The 2016 Breakthrough Prize in Fundamental Physics has been awarded to five international, collaborative experiments for their fundamental discovery and exploration of neutrino oscillations. The five teams have 1,377 researchers between them (mostly physicists), including four researchers based at the Portuguese FCT-funded research centre LIP – Laboratory for Instrumentation and Experimental Particle Physics. All members will share in the recognition of the award, and in the $3 million (€2.79 million) prize.

According to a press release on the prize, the research carried out by the five teams “reveals a new frontier beyond, and possibly far beyond, the standard model of particle physics”. This is because, together, these experiments have contributed to show that neutrinos have the ability to change identity as they travel, either from the sun to the detectors on Earth, or in particle accelerators, built to unravel the nature and behavior of these particles. These discoveries led to the far-reaching conclusion that, contrary to prevailing thought, neutrinos do have mass, however small. This posed a challenge to the standard model of particle physics, as it requires neutrinos to be massless. 

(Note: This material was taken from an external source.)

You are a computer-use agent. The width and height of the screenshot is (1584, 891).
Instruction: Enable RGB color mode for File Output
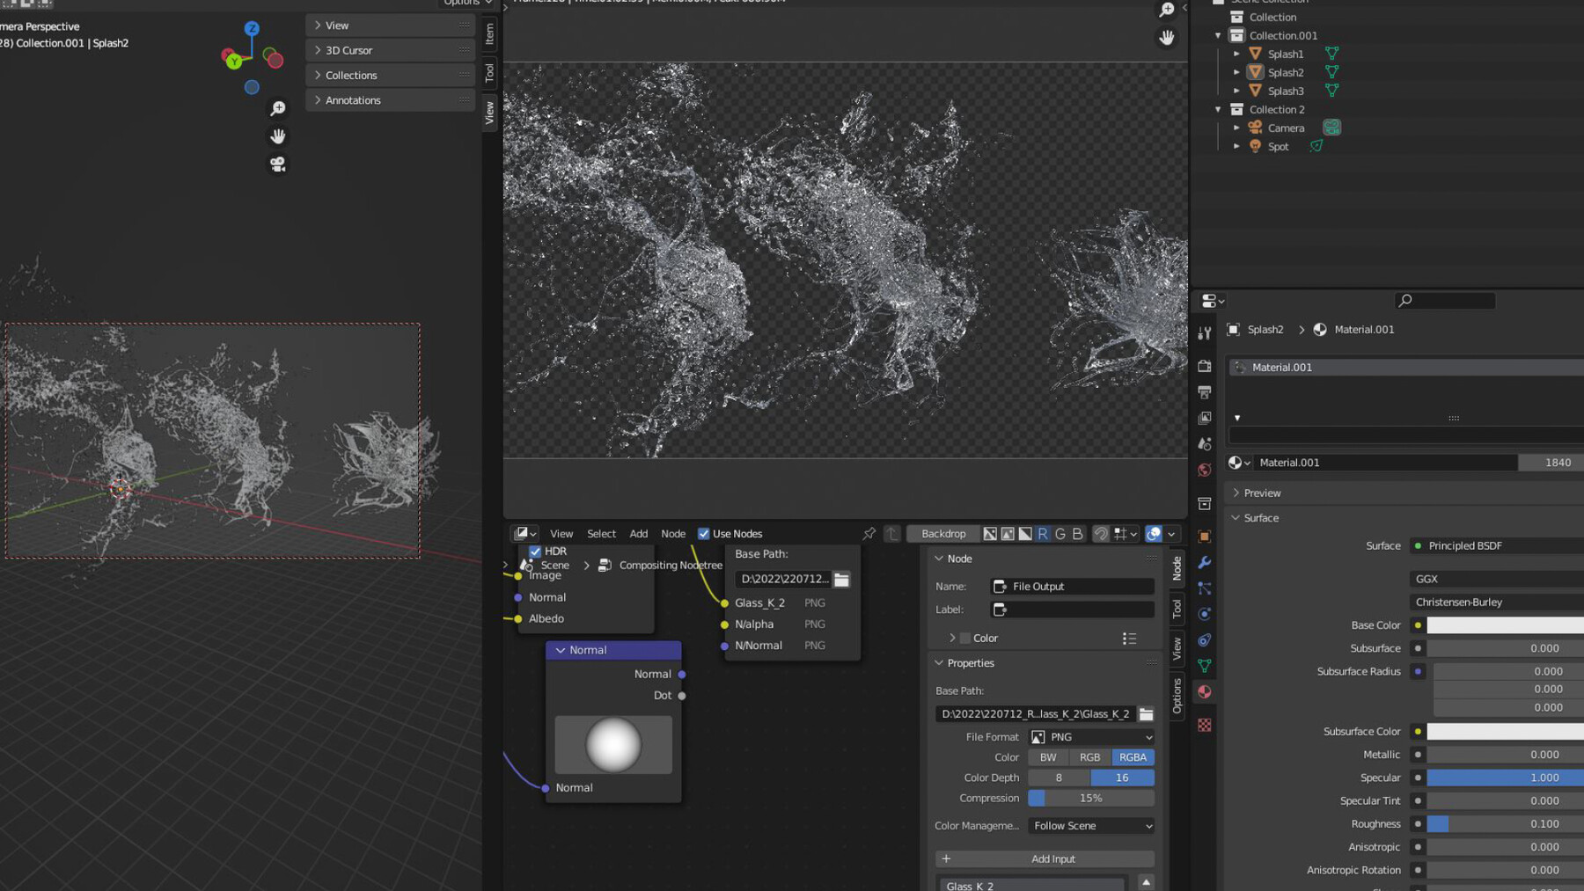point(1089,756)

The new observations have opened up a whole new field of experiments, at the frontier between particle physics and cosmology that may help physicists understand nature’s most elusive elementary particles. After photons, the particles of light, neutrinos are the most numerous in the entire cosmos – the Earth is constantly bombarded by them. Hardly anything can stop them passing – thousands of billions of neutrinos stream through our bodies each second.

Indeed, the 2015 Nobel Prize in Physics was awarded to Takaaki Kajita and Arthur McDonald for the discovery of neutrino oscillations. These scientists are the leaders of the SuperKamiokande Collaboration (Japan) and SNO – Sudbury Neutrino Observatory (Canada) experiments, two of the five awarded the Breakthrough Prize. The other three experiments are the Daya Bay Reactor Neutrino Experiment (China and USA), the KamLAND Collaboration (Japan) and the K2K (KEK to Kamioka) and T2K (Tokai to Kamioka) Long Baseline Neutrino Oscillation Experiments (Japan).

LIP scientists José Maneira, Nuno Barros and Gersende Prior worked on the SNO experiment (lead by Nobel laureate Arthut McDonald). Sofia Andrigna, was a member of the K2K and T2K team. All four are now involved in the follow-up experiment to SNO – SNO+ – which will continue to neutrinos from the Sun.

José Maneira

Sofia Andringa

The Breakthrough Prizes were founded by Sergey Brin (Google), Anne Wojcicki (23and Me), Mark Zuckerberg and Priscilla Chan (Facebook), Yuri and Julia Milner, and Jack Ma and Cathy Zhang. They “honour important, primarily recent, achievements in the categories of Fundamental Physics, Life Sciences and Mathematics”. In 2016, for the 3rd edition, the Breakthrough Prizes awarded a total of $22 million (€19.5 million) to the three main categories, to the new Breakthrough Junior Challenge (for 13 to 18 year olds who produced short videos communicating big ideas in the life sciences, maths and physics) and to five New Horizons prizes (recognising the achievements of young scientists).